Dentro de Wenceslao hay muchos Wenceslaos. Individualista, rebelde, dandi, tímido, escéptico, antirrepublicano. ¿Conservador? Sí, pero no siempre ni en la misma medida. Imposible agotar el retrato, porque el modelo es cambiante. Wenceslao vivió la Restauración, la dictadura de Primo, la República y el franquismo. Su pensamiento y su literatura se encuentran inscritos en una evolución que no puede reducirse a un corte sincrónico, a un adjetivo totalizador.

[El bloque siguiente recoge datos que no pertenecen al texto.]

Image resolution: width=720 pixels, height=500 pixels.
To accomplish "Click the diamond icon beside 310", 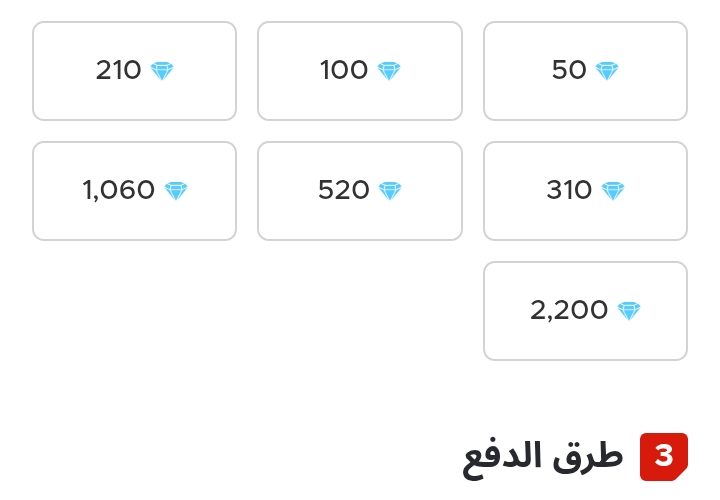I will click(613, 191).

Wenceslao es sobre todo un maestro de las formas breves, del cuento y del artículo. Su talento brilla hasta la excelencia en los espacios cortos

Novelista mediano, Wenceslao es sobre todo un maestro de las formas breves, del cuento y del artículo. Su talento brilla hasta la excelencia en los espacios cortos. Las Acotaciones de un oyente, que se extienden a lo largo de veinte años, representan una historia de España pasada por el tamiz del sarcasmo. Su lectura es como aventurarse en el tren del miedo: un trayecto marcado por el asombro, la carcajada y la amargura. El humorista es siempre el hombre que sabe demasiado; por eso se le teme o se le desprecia. Nadie como Fernández Flórez vapuleó a una clase política egoísta y ágrafa. Mientras Valle-Inclán perfilaba su esperpento a través de la figura de un poeta ciego con la voz templada por el aguardiente, él asistía cada mañana, desde su tribuna de prensa en el Parlamento, a una sesión interminable y grotesca con personajes reales que graznaban delante de sus ojos. Fue un regeneracionista mesiánico: a su juicio, sólo Antonio Maura poseía el carisma político para emprender una purificación nacional que pasaba por la derrota del endémico caciquismo. La estación final de ese viaje por los baldíos del desengaño, una crónica titulada “El redactor de sucesos” que Wenceslao publica en ABC en abril del 36, aprieta todavía hoy en la garganta del lector como un torniquete: ante la inminencia de la tragedia, las palabras ya no sirven, se pudren en el papel o en la boca. Moribundo país.

Sobresaliente en la crónica política, Fernández Flórez también es un notable costumbrista, aunque se reserva un poco más el acero y no pretende hacer sangre. Fue un crítico teatral ágil en la nota reporteril y justamente despreciativo con géneros como el astracán. Cerrado el grifo de la crónica política, se interna en la crónica deportiva y taurina armado de una distancia benévola, sin el ardor satírico y caricaturesco de otros tiempos. ¿Fue entonces un satírico que se quedó sin tema? ¿Se autocensuró, como señala Díaz-Plaja? Nos faltan datos para sostener una afirmación así. Más bien, parece que se adaptó a su público y exprimió su ironía —ya no ácida, sino melancólica— donde otros cayeron en la soflama política o murieron de inanición literaria.